The research of the international team, including Stella Offner of The University of Texas, is published in The Astrophysical Journal.
"Atoms like aluminum and its radioactive isotope aluminum-26 allow us to perform solar system 'archeology. It is exciting that the abundances of different atoms today can provide clues about the formation of our solar system billions of years ago," Offner said.
Since its discovery in 1976, astronomers from different wakes, have debated the origin of the considerable amount of aluminum-26 in our early solar system.
However, Offner's team has proposed that aluminum-26 formed close to the young Sun, in the inner part of its surrounding planet-forming disk. As material fell from the disk's inner edge onto the Sun, it created shockwaves that produced high-energy protons known as cosmic rays.

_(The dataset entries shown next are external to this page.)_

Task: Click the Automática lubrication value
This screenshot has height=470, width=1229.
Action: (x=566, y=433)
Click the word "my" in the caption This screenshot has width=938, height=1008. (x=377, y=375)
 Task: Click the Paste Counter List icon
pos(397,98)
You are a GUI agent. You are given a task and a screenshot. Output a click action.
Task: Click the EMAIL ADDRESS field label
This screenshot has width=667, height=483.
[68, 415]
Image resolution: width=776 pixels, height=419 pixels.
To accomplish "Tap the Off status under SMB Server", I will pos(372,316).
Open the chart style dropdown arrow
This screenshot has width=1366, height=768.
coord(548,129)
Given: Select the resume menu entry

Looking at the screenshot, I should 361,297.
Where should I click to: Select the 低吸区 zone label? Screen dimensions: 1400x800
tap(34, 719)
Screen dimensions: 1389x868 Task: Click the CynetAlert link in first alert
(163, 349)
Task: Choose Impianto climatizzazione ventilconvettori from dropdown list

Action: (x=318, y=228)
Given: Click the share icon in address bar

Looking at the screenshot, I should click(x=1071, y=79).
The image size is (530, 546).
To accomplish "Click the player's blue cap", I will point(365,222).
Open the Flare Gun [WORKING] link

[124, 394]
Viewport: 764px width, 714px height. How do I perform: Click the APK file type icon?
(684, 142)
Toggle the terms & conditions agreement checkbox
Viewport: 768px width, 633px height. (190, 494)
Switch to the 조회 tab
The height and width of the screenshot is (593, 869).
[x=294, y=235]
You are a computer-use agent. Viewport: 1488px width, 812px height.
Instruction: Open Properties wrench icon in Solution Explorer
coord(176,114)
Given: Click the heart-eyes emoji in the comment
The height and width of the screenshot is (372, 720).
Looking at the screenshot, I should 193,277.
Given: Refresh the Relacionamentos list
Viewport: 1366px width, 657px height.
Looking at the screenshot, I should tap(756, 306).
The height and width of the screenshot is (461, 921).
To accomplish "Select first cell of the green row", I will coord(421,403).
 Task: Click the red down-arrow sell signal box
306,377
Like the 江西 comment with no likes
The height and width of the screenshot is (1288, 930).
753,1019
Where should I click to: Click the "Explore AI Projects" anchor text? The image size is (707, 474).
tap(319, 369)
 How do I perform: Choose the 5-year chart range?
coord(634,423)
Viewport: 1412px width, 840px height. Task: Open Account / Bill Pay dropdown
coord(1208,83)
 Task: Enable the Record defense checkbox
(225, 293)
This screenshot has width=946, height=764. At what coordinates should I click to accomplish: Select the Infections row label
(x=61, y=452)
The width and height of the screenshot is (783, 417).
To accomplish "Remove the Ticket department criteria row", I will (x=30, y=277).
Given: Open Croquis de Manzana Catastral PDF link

Leaving the Sun at nearly the speed of light, the cosmic rays slammed into the surrounding disk, colliding with the isotopes aluminum-27 and silicon-28, changing them into aluminum-26.
Due to its very short half-life of about 770,000 years, aluminum-26 must have been formed or mixed into the young Sun's surrounding planet-forming disk shortly before the condensation of the first solid matter in our solar system.
It plays an important part in the formation of planets like Earth since it can provide enough heat through radioactive decay to produce planetary bodies with layered interiors. The radioactive decay of aluminum-26 also helps to dry out early planetesimals to produce water-poor, rocky planets.
Offner's team focused their studies on a transition period during the Sun's formation: when the gas surrounding the young star becomes depleted and the amount of gas falling onto the Sun decreases significantly. Nearly all young stars undergo this transition during the last few tens to hundreds of thousands of years of formation.
As our Sun was forming, infalling gas followed magnetic field lines to its surface. This produced a violent shockwave, the "accretion shock," that accelerated cosmic rays. These cosmic rays streamed outwards until they hit gas in the planet-forming disk and caused chemical reactions. The scientists calculated different models for this process.
"We found that low accretion rates are able to produce the amounts of aluminum-26, and the ratio of aluminum-26 to aluminum-27 that is present in the solar system," said the paper's lead author, Brandt Gaches of the Germany's University of Cologne.
The proposed mechanism is generally valid for a wide range of low-mass stars, including Sun-like stars. It is in these systems that astronomers have discovered the majority of exoplanets now known.
"Cosmic rays that were accelerated by accretion onto forming young stars may provide a general pathway for aluminum-26 enrichment in many planetary systems, and it is one of the great questions if the proposed mechanism of acceleration through shockwaves will be observed in forming stars," Gaches concluded.